§ Exercise:
Each record is to be given again precisely as written.

§ Data supplied:

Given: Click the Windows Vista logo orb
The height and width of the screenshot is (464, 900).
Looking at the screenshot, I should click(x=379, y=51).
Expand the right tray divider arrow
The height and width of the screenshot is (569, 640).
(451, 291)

§ Finished exercise:
Given: Click the Windows Vista logo orb
The height and width of the screenshot is (464, 900).
Looking at the screenshot, I should click(x=379, y=51).
Expand the right tray divider arrow
The height and width of the screenshot is (569, 640).
(451, 291)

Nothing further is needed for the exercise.